With terminology like ‘black on black violence’ and the Associated Press observing blacks ‘looting’ and whites ‘finding food’ after Katrina, one wonders about the cumulative effect of this kind of media coverage. Put that together with type-cast non-whites (Asians as terrorists and blacks as…blacks, for example) and we get a world in desparate need of change. It is easier, however, to change the channel than it is to change the world.





Wednesday, 13 January 2010

Reporting the News & Respecting Haiti's Dead

I was watching Sky News with Live Jeremy Thompson and the main story was, of course, the aftermath of the earthquake that took place 10 miles west of the Haitian capital Port-au-Prince on Tuesday. Not long into the broadcast images of the destruction were shown; the fallen buildings, the wounded and distressed plus 3 dead bodies.

There was no warning regarding the gruesome nature of the content of the report, and it came as a shock that such graphic imagery would be shown at 5pm.
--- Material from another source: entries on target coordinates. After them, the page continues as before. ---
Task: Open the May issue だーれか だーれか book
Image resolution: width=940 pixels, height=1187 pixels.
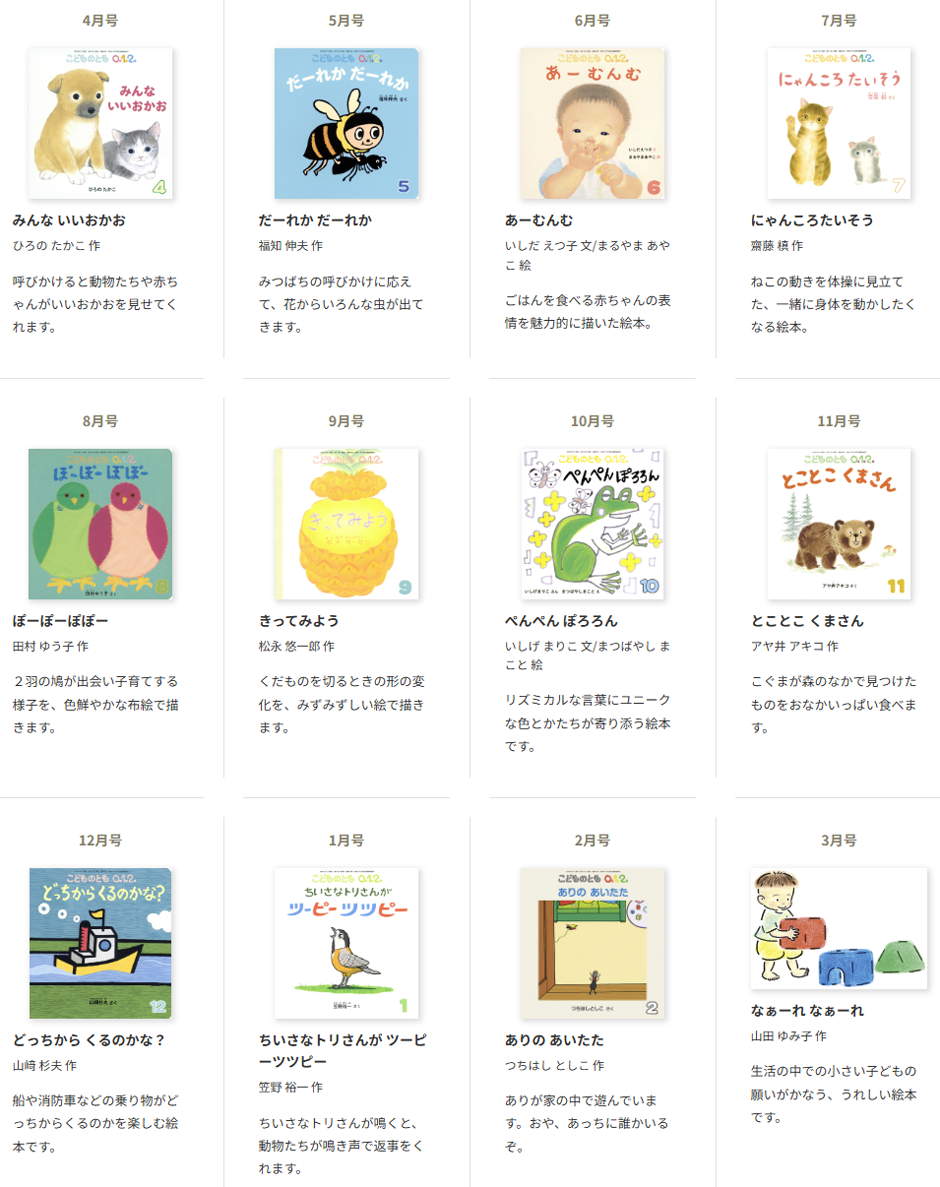Action: click(346, 123)
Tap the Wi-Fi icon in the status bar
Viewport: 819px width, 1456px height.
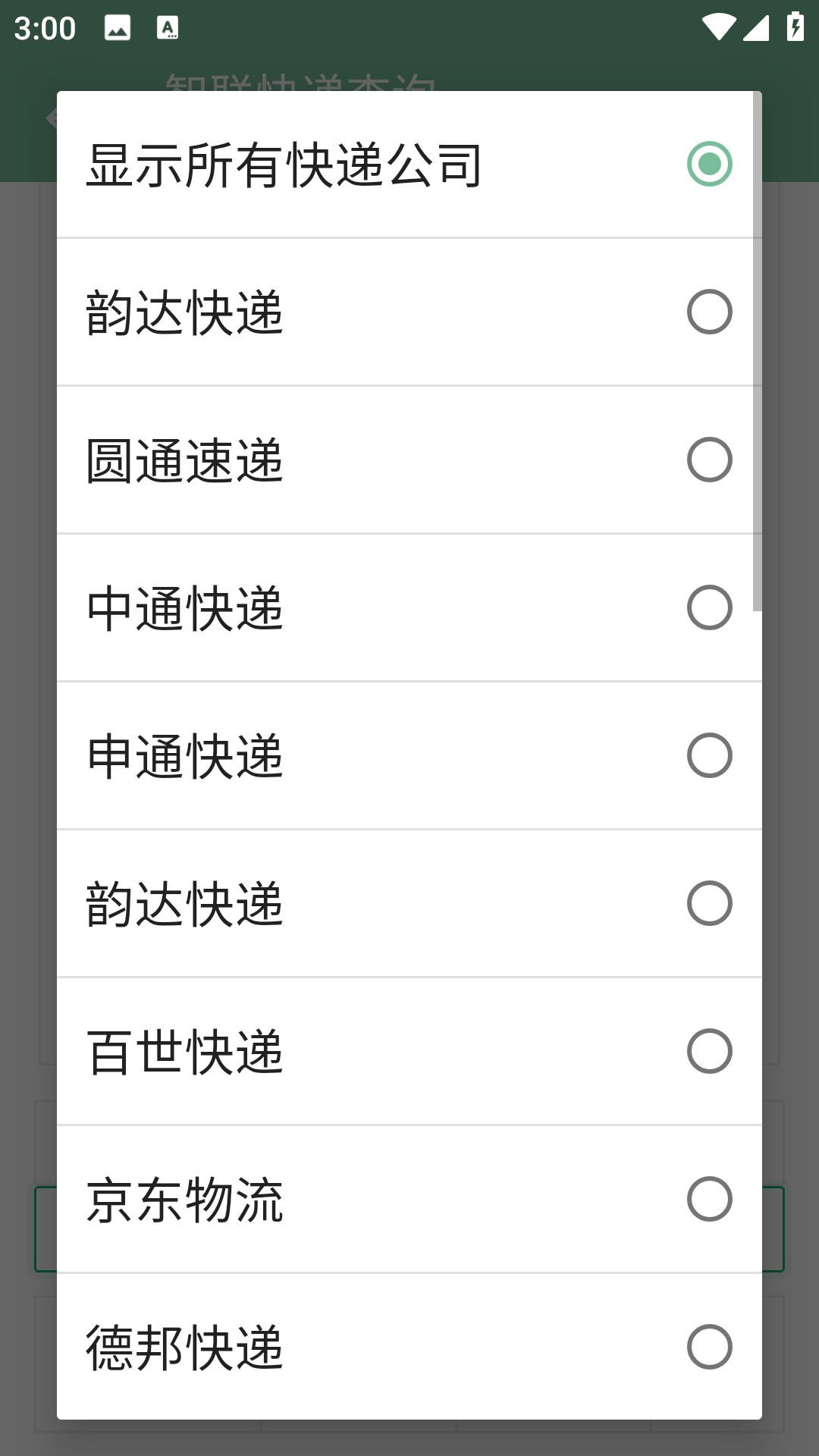tap(719, 25)
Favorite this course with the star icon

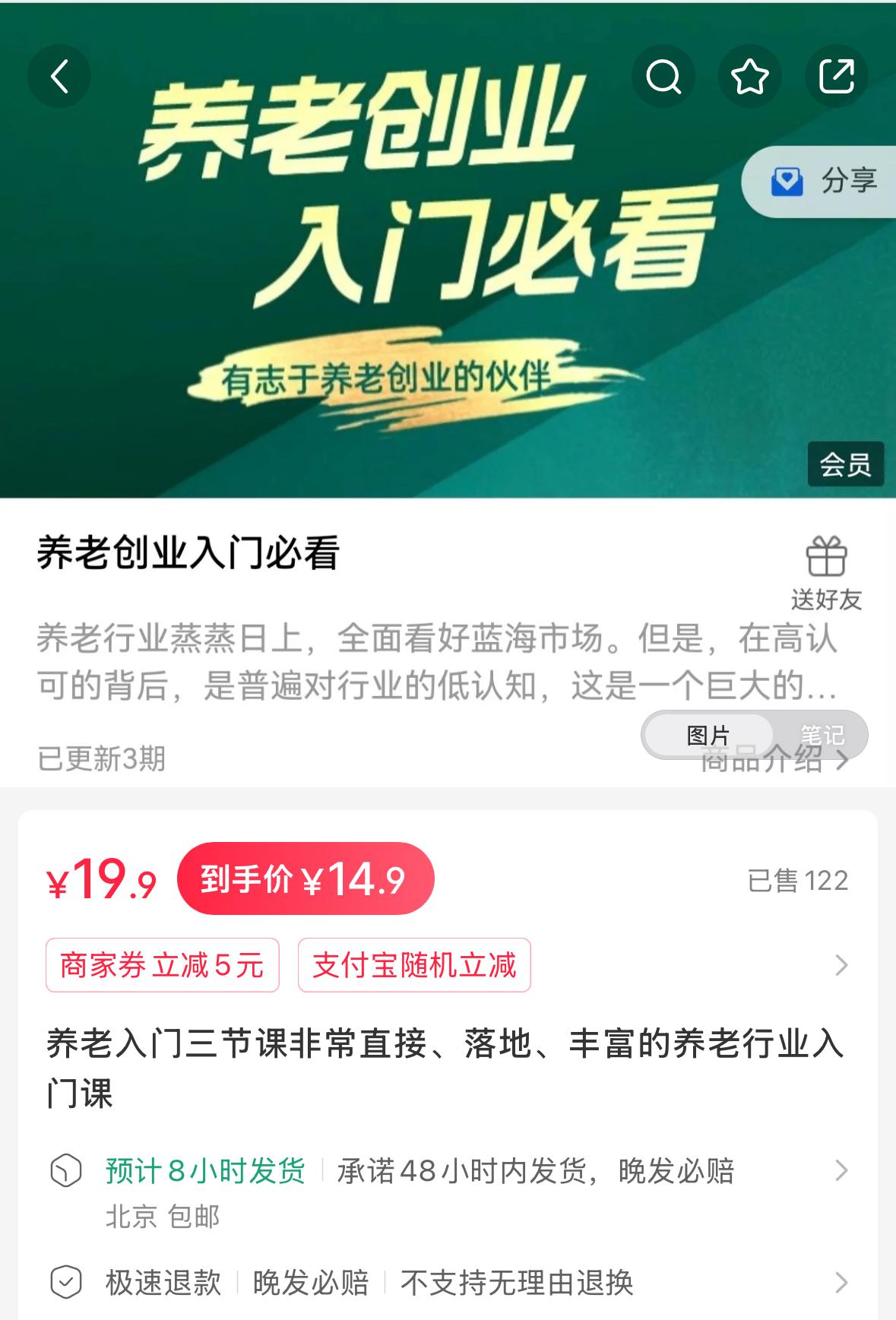pos(750,76)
I don't know the official track record of reportage regarding such material with Sky News or the Western media in general, but it made me think about how choices of what is shown and when are made.

This might sound picky, but I feel that the broadcast of the dead, in this case, robs them of a certain dignity a dignity that, it seems UK and American soldiers  have - having never seen a dead body of any broadcast on TV. Don't get me wrong - I don't think these soldiers bodies should be broadcast out of respect for family and the dead themselves. But rarely, if at all, does one see the dead bodies of first worlders displayed in the international media for all to see. I can't recall seeing one dead body after the 9/11 catastrophe. I didn't want to see any - but that is also true for this disaster in Haiti. So what's the difference?


Does it have something to do with the nature of the event? Are the dead from natural disasters fine for broadcast, but those killed in violent conflict off limits? Apparently only black folks died in the Katrina disaster in New Orleans, also an acceptable image for the media as is the dead in Iraq and across Africa.

One could argue that there are simply more disasters in the developing world and so the appearance of more dead from the respective locales is only a matter of statistics. But I believe it has something to do with race and class. To be poor is to be overlooked - to be black is to be inferior. To be poor and black is to be pitied - but not respected. There seems to be a sense (and I sometimes see it in myself) that the poor of the 'third world' aren't 'like the rest of us'. They are more like animals - used to living in squalor and therefore not sensitive to pain and distress the way 'us civilised'  folks are. So, they can be treated differently from the more civilised and materially privileged.

If this incident took place in say Chicago, Paris, Oslo or London would it be dealt with in the same way? Likely there would be montages with touching music with crying and distressed humanity - dignified in the struggle to survive (not unlike the white flood victims who 'found' food during the aftermath of Katrina).

These musings may have no basis - but I do believe that with repetition and consistency, the subtleties in how stories and the subject matter thereof are treated have a deep impact on our perception of the world. We get used to certain groups being filthy, starving and fly ridden and other groups being clean, prosperous and dignified and become inured to the suffering of some and sensitive to the suffering of others. The suffering of Haiti began a long time ago, and this earthquake has highlighted the extent of the long existing poverty and only exacerbated the pain. In some indirect way, what we portray in the media, and how it is portrayed, helps to determine what we expect, and ultimately accept in the world.